Police: Austin shooter harbored extremist views

Man who shot up downtown Austin and tried to burn the Mexican Consulate appeared to be planning a broader attack


By Jim Vertuno
Associated Press

AUSTIN, Texas — A Texas man who shot up downtown Austin buildings and tried to the burn the Mexican Consulate before he was gunned down by police harbored extremist right-wing views and appeared to be planning a broader attack against churches and government facilities, law enforcement officials said Monday.

Larry McQuilliams had multiple weapons, hundreds of rounds of ammunition, a water supply and a map of 34 downtown buildings that likely were potential targets in his pre-dawn rampage the day after Thanksgiving, Austin Police Chief Art Acevedo said.

Police officers carry potential evidence from the Austin apartment where shooting suspect Larry McQuilliams lived.
Police officers carry potential evidence from the Austin apartment where shooting suspect Larry McQuilliams lived. (AP Image)

McQuilliams, 49, started his attack on the consulate building and a federal courthouse. He was killed with by a single shot to the chest from a police officer as he shot at police headquarters, Acevedo said. McQuilliams fired about 200 rounds, but no one else was killed or injured.

"The one mistake he made was he came to the Austin police station and we were able to take him out pretty quickly," Acevedo said, describing McQuilliams, a convicted felon, as a "homegrown, American extremist" and "terrorist."

McQuilliams' had rented a van that was parked outside the police station and was loaded with ammunition and propone fuel canisters typically used for camping. McQuilliams tried to use fireworks with the canisters to make crude but ineffective bombs and used some at the Mexican Consulate, causing a fire that was quickly extinguished.

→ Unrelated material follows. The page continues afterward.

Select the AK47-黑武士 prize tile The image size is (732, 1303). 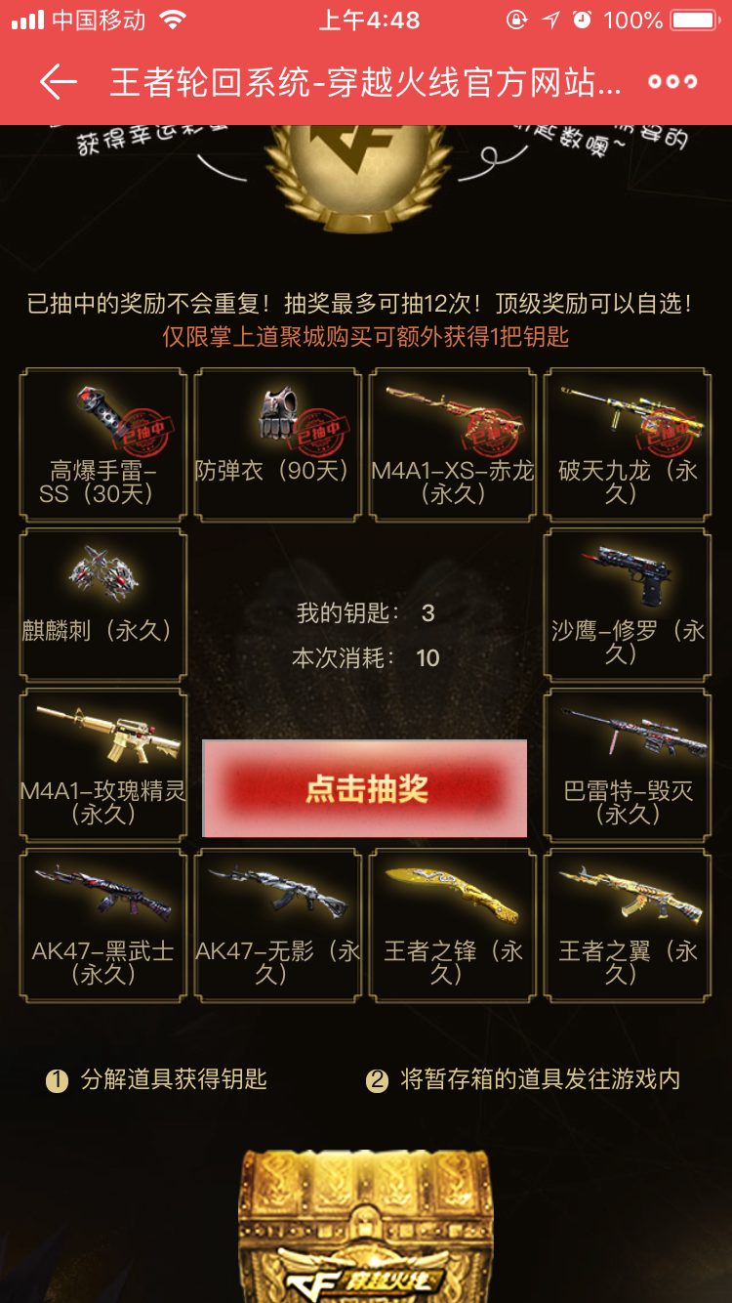click(x=103, y=924)
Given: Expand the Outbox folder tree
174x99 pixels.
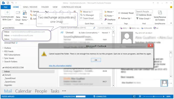Looking at the screenshot, I should coord(3,48).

The Associated Press observed investigators removing dozens more fuel canisters from McQuilliams' apartment the day after the shooting.

Also in the van was a copy of "Vigilantes of Christendom," a 1990 book associated with the Christian Identity movement known as the Phineas Priesthood, which espouses anti-Semitic and racist views. Inside the book was a handwritten note that referred to McQuilliams as a "priest in the fight against anti-God people," Acevedo said.

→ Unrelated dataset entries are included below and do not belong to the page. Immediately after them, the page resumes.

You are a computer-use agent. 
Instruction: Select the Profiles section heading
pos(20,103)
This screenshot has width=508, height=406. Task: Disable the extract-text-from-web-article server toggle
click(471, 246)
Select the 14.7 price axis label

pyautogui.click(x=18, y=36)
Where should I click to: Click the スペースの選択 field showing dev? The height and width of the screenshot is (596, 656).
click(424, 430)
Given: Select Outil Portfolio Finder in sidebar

Investigators said McQuilliams left no note describing a specific motive, why he picked his targets or why he launched his attack when he did. Written in marker on his chest were the words, "Let me die," Acevedo said.

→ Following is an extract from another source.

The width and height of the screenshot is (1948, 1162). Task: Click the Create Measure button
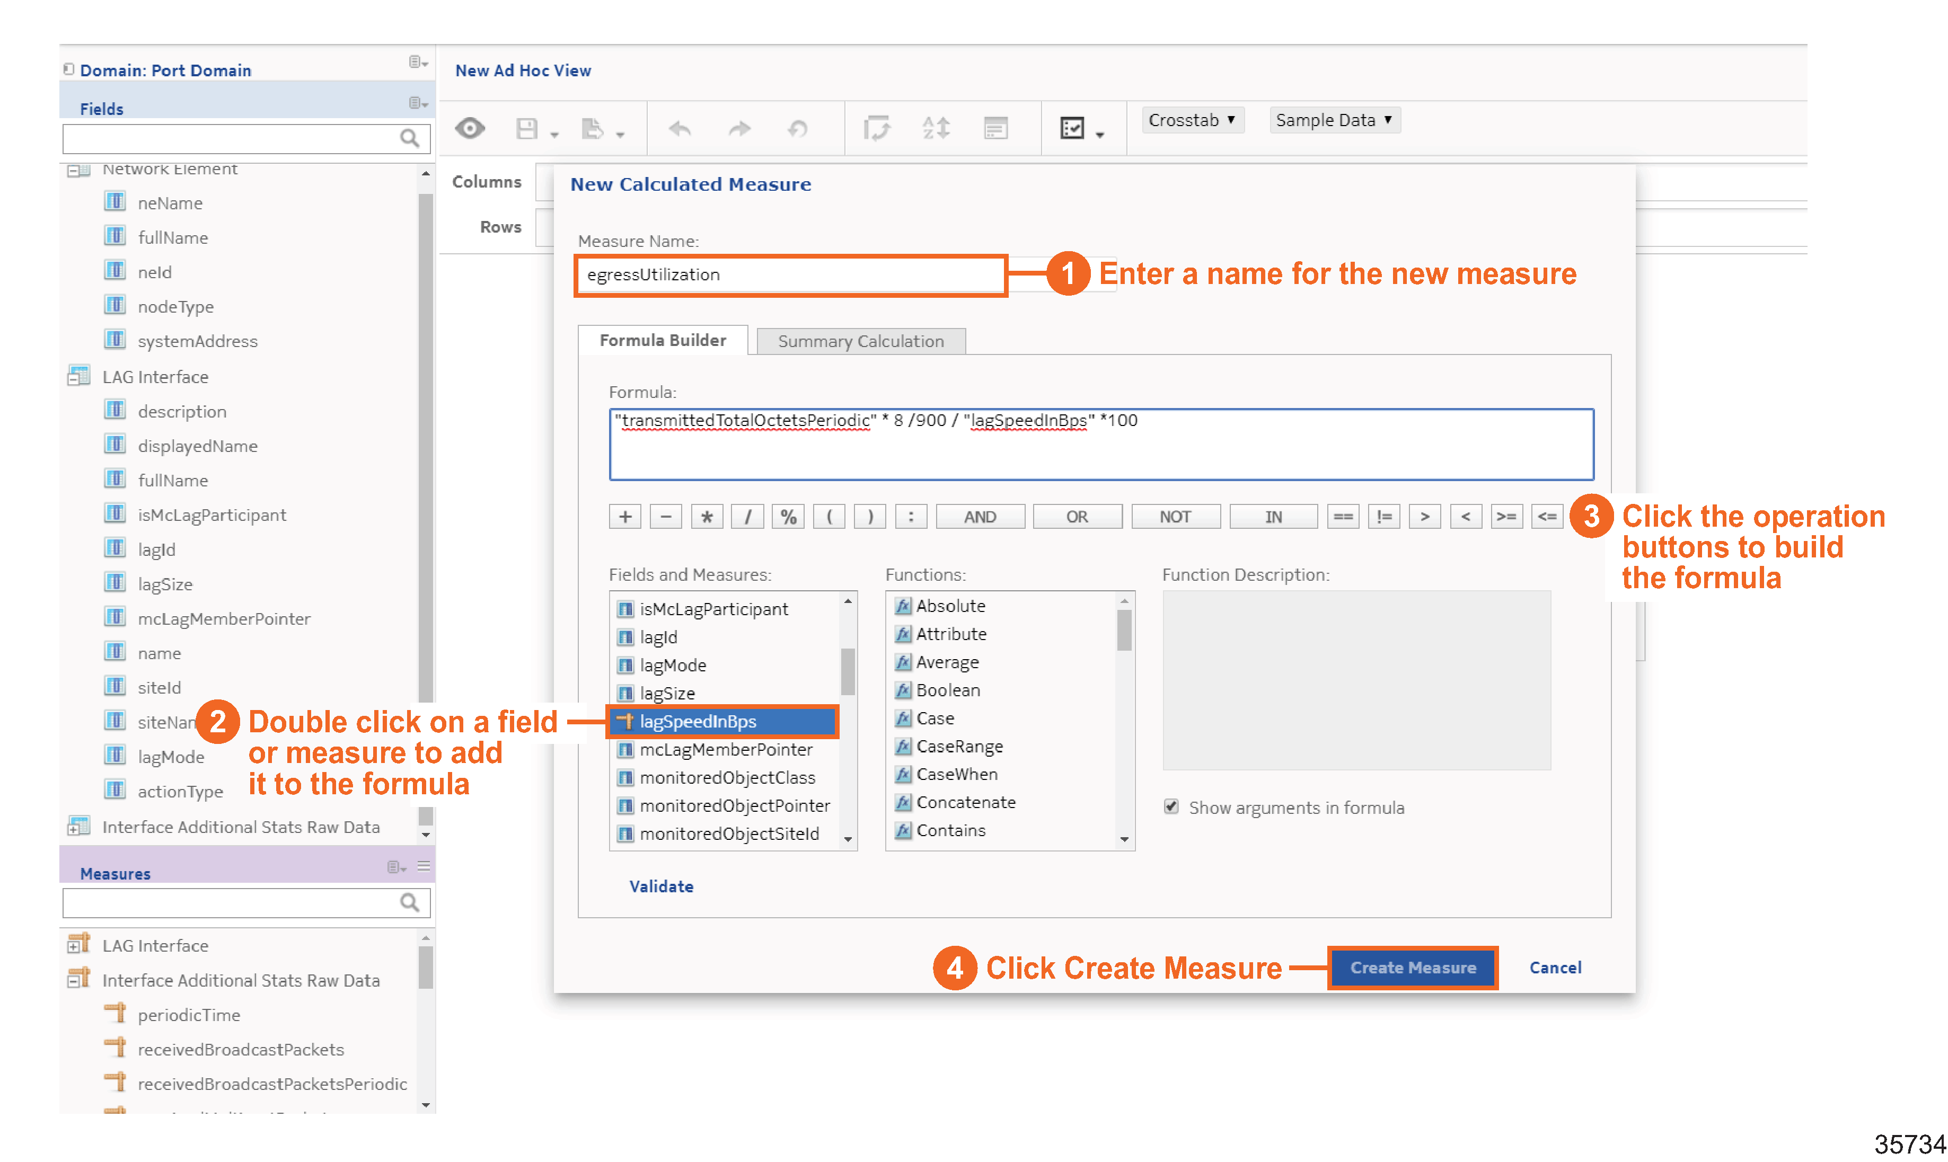pyautogui.click(x=1412, y=968)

City and federal investigators say they are confident McQuilliams acted alone.

"What keeps me up at night is these guys," Acevedo said. "The lone wolf."

"No one helped him. There's not a larger conspiracy at all," said Christopher Combs, FBI special agent in charge of the San Antonio division, which includes Austin.

Acevedo said witnesses mostly described McQuilliams as a loner but none saw him as a threat for violence. Combs also noted that some people who knew McQuilliams told investigators he'd been upset that he couldn't find a job and believed immigrants were given more services than he was.

McQuilliams had served about seven years in federal prison for bank robbery and was released in 2000. As a convicted felon, he could not legally possess the firearms he used in his attack. Acevedo said investigators are still trying to determine how he got them.